**Written problem:** Reproduce the passage of the half marathon race recap that opens with the words containing "I dreamed. I" and closes with "race photos here)", keeping every word and mark unchanged.

**Text shown:**
□ □ □

I dreamed. I trained. I strategized. I worried.
I RAN.
13.1 Miles… Done! I am so pleased with my first half marathon. I feel as though I prepared adequately, had a realistic goal and strategy, and I worked as hard as I could on race day.
Race Highlights:
- Feeling strong and never losing focus
- Always believing that I would run to the finish, and that I was going to make my time goal
- Seeing the comraderie of other women runners on the course
- Beautiful race weather
- The satisfaction of completing an extremely challenging course
- Having a woman tell me that I pulled her up a hill because she decided to stick with me and I kept on running
- Finding out that fellow race participants thought Greg was a professional photographer and kept posing for him at mile 9 where he was waiting to see me (see more race photos here)

□ □ □

**Source data:**
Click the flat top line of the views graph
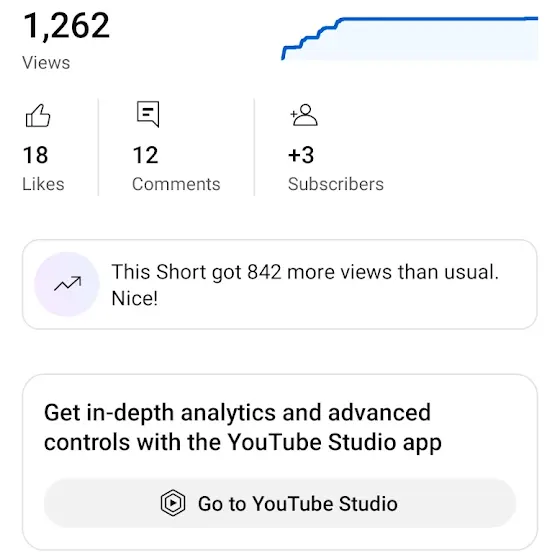 439,19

□ □ □

**Result:**
I dreamed. I trained. I strategized. I worried.
I RAN.
13.1 Miles… Done! I am so pleased with my first half marathon. I feel as though I prepared adequately, had a realistic goal and strategy, and I worked as hard as I could on race day.
Race Highlights:
- Feeling strong and never losing focus
- Always believing that I would run to the finish, and that I was going to make my time goal
- Seeing the comraderie of other women runners on the course
- Beautiful race weather
- The satisfaction of completing an extremely challenging course
- Having a woman tell me that I pulled her up a hill because she decided to stick with me and I kept on running
- Finding out that fellow race participants thought Greg was a professional photographer and kept posing for him at mile 9 where he was waiting to see me (see more race photos here)